## Work item
For each line of the data below that contains "agent", return that line.

## The records
+ + + + + + +
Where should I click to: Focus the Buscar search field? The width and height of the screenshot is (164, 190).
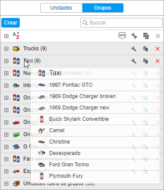(121, 23)
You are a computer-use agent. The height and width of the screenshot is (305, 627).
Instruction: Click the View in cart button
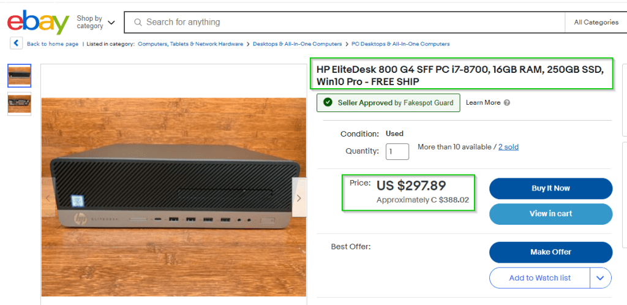point(550,214)
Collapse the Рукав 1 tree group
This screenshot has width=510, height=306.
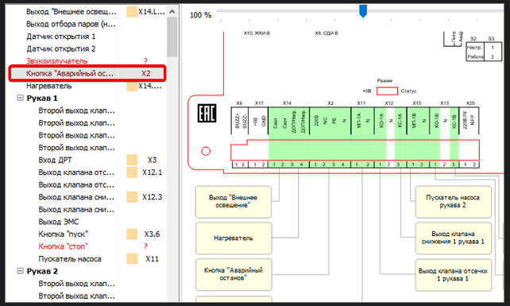tap(20, 98)
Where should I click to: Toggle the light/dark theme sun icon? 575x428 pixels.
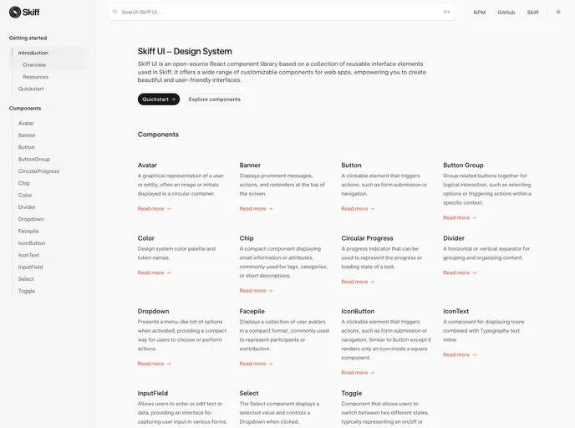pos(558,12)
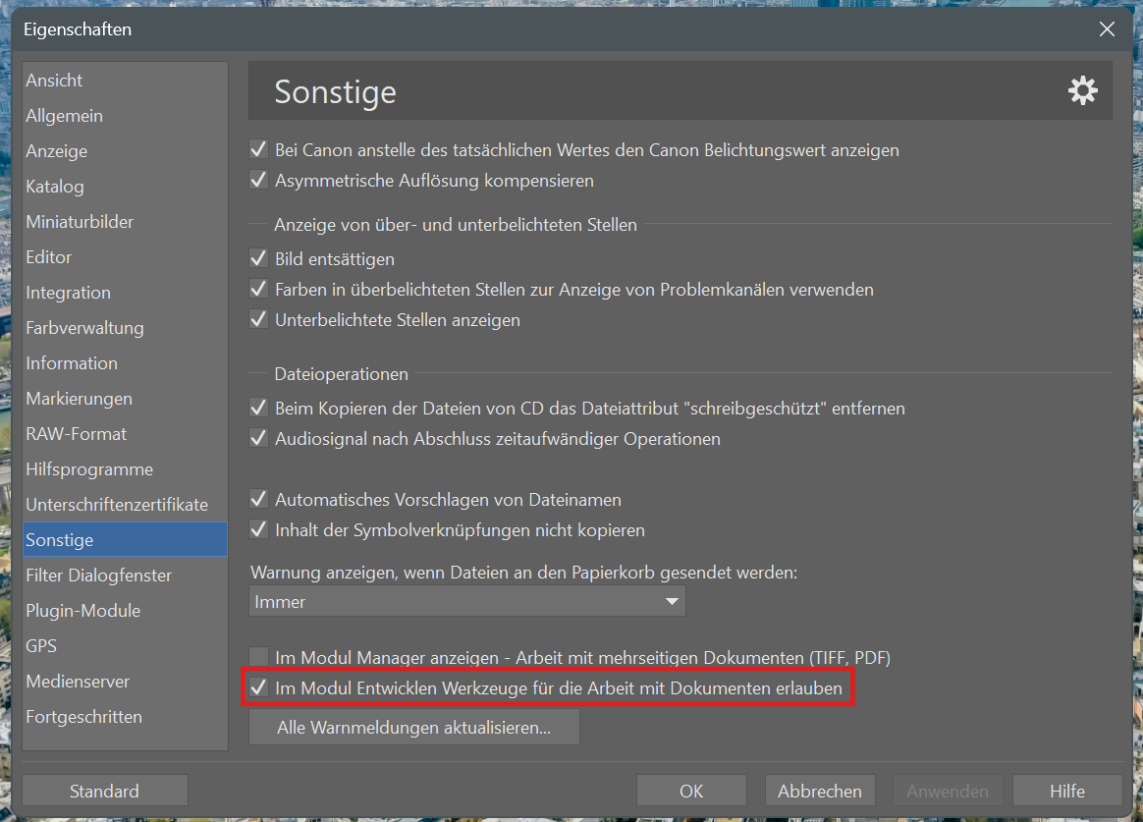This screenshot has height=822, width=1143.
Task: Confirm settings with the OK button
Action: [691, 791]
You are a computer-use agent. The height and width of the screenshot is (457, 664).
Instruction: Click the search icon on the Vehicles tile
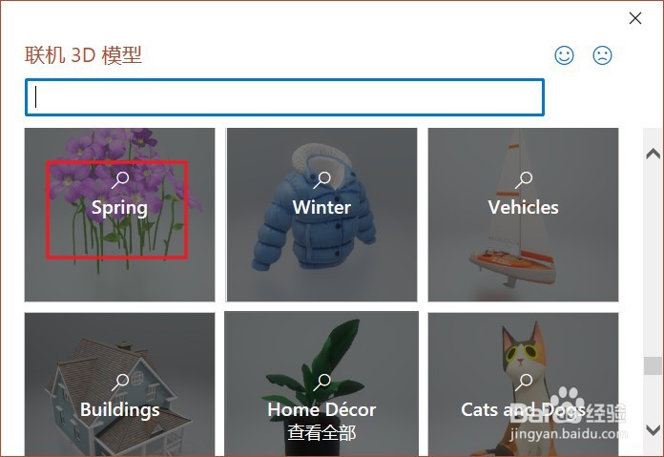coord(524,180)
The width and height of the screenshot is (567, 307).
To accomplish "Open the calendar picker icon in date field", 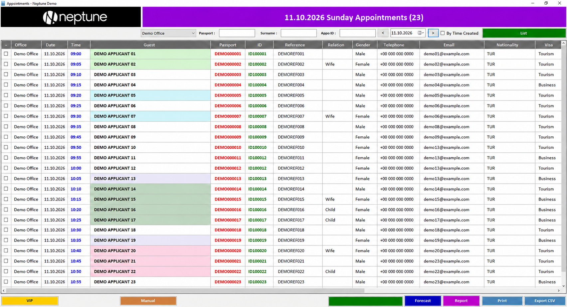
+ + + + + + +
## Response to this exercise
You are a computer-use agent. The height and width of the screenshot is (305, 627).
You are a computer-use agent. The height and width of the screenshot is (457, 664).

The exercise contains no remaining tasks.